Firefox 1.0.6 and Opera 8.02.
>>Essentially, what i (and i think some UAs) may be confused about is what
>>the terms: "preferred minimum width" and "preferred width" actually
>>refer to. The rec of course states:
>>"Roughly: calculate the preferred width by formatting the content
>>without breaking lines other than where explicit line breaks occur, and
>>also calculate the preferred minimum width, e.g., by trying all possible
>>line breaks"
>
> I've written drafts of more detailed definitions, although they're only
> partial. A slightly out-of-date version of my draft is
> http://groups.google.com/group/netscape.public.mozilla.layout/msg/0455a21b048ffac3
A very interesting read, thanks. This description seems to be more about
how you calculate the values than how they are used though.
<snip/>
>><html>
> Presumably you meant to include an xmlns attribute here.
Thanks.
<snip/>
>> <pre>
>>min(max(preferred minimum width, <b>0</b>), preferred width).</pre>
<snip/>
>
> This test displays as you expect in trunk Firefox (both red and green
> boxes the width of their text). I think Firefox 1.0.x had a bug with
> absolutely positioned elements that would make them narrower, though.
>
Thats probably what i saw in Firefox, but Opera also does something like
that in this example.
<snip/>
>> <pre>
>>min(max(<b>400px?</b>, 200px), preferred width).</pre>
<snip/>
>
> Firefox displays this as you expect (red and green boxes both 400px
> wide), although it took me quite a while to figure out what it was you
> expected.
>
When i tested Firefox did not quite do that. Was there something in
particular that made the example difficult (i did consider using
'min-width', but thought that would be a bad idea)?
<snip/>
>> <pre>
>>min(max(<b>width("**opportunity_to_see_how_wide_the_parent_gets.")</b>,
>>500px),
>> <b>width("this_text_shall_cause_a_single_line_break**
>>**opportunity_to_see_how_wide_the_parent_gets."))</b>.</pre>
<snip/>
>
> I think the question you're asking here is whether there should be a
> second pass after the min(max(,),) expression that shrinks things down
> to the largest actual line. I believe IE does this and that Mozilla
> does this in some cases but not others, but that a bunch of other
> browsers (KHTML, at least) do not.

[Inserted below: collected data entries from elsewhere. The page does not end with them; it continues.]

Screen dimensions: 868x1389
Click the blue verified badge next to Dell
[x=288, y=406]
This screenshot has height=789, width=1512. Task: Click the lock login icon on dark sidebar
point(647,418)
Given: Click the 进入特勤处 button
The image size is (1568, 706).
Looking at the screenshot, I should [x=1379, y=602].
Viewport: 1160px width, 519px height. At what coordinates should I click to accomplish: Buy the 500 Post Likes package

Not doing it has the advantages that
> it's easier to specify and that it's easier to do across different
> implementation designs for shrink-wrapping (in particular, whether or
> not to do shrink wrap width calculation by doing something a lot like
> layout, which I think is what IE does and what Mozilla currently does
> (although hopefully not for long)).
>
Excellent, and thanks for the quick reply. This was what i was hoping
for but since both Opera and Mozilla disagreed i was a bit concerned. I
agree that the rec way is better really.